As we begin to commemorate the one-year anniversary of one of the more momentous events in American history - Barack Obama's victory - we discussed today some of the major problems Obama is having, and how his own politically motivated decisions contributed heavily to these problems. The spur was Paul Krugman's excellent column, http://www.nytimes.com/2009/11/02/opinion/02krugman.html?_r=1, on how the stimulus has been very effective, but that it was too small - as he (and we) were saying back when it was being proposed in January.
The Big Picture:
What a great column from Krugman, and he gets credit for being right from the beginning, as he is so often. I read that article where Romer said we needed $1.3 trillion to be a truly effective stimulus, and Summers and Emanuel were like "No, can't be more than $700 billion". So stupid and ideological. And of course the Ideological Centrists to blame. I would say that the three biggest errors of Obama's Presidency have come from making "sounds good" promises that had bad long-term consequences: the first being his campaign promise that Afghanistan was the war we should be focusing our resources on, the second being keeping the stimulus at $700 billion rather than saying it needed to be $700 billion A YEAR, and third the health care bill automatic limit at $900 billion. Now of course I understand why he did these things, and maybe all of them were necessary to achieve any success at all, but these were not cost-free, and I wonder if he really thought through the consequences. Now we're probably going to get stuck in a quagmire in Afghanistan, have a jobless recovery that really damages Democrats' popularity, and a health care bill that doesn't cover enough people and make it affordable enough and therefore may cause political problems. This is kinda like something my dad often does when he's picking us up: he'll call to say that he's "5 minutes away", which in the moment makes us not annoyed, but it turns out he's really 15 minutes away, so by the time he does get there we've stopped what we were doing, are outside waiting for him, and now are much more annoyed than we would be if he had just been honest in the first place.
The Strike:
Couldn’t agree more about these mistakes, although the House seems to have found a way to keep the bill under $900 billion without cutting subsidies. They did it by putting more people in Medicaid, which is less costly that subsidizing private insurance. Shouldn’t that be a MESSAGE??
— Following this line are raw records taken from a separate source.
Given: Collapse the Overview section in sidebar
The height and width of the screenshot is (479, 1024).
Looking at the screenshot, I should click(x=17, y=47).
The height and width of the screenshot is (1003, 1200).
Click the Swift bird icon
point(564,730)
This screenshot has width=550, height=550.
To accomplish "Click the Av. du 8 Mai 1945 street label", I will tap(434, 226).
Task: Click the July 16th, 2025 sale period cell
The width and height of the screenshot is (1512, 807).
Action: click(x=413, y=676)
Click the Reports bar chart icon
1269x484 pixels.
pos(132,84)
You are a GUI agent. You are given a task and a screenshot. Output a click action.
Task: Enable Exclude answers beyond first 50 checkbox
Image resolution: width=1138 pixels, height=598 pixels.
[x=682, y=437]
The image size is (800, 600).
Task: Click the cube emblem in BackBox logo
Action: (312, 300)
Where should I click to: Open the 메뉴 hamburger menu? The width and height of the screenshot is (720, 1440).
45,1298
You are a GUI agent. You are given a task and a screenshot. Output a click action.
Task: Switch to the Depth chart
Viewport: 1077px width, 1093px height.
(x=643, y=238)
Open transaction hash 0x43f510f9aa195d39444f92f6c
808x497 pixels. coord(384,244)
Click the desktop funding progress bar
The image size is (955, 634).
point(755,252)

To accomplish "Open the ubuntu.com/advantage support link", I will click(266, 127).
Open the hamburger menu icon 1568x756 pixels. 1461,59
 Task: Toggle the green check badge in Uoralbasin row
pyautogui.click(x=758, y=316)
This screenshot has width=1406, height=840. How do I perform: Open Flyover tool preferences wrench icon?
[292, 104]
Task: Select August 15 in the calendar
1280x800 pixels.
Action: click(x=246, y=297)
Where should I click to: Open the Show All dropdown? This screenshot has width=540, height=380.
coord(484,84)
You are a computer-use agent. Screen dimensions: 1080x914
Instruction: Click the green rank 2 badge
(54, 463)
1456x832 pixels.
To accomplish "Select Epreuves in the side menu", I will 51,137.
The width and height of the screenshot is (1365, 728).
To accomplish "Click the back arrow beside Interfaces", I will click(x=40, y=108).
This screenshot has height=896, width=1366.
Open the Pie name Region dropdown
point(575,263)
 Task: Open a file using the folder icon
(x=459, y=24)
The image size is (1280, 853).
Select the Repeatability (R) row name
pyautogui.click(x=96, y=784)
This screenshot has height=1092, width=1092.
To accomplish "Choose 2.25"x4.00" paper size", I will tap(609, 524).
But yeah, caving to those arbitrary numbers on the stimulus was catastrophic politically. Republicans were gonna criticize it to death no matter what was in it, so you might as well make it effective. Now, it has the stigma of a big government, deficit-busting bill, AND it is not adequately helping the jobs situation. The worst possible scenario.
And of course on Afghanistan, continuning the Kerry logic that if you are dovish on one war, you have to prove that you are hawkish on another.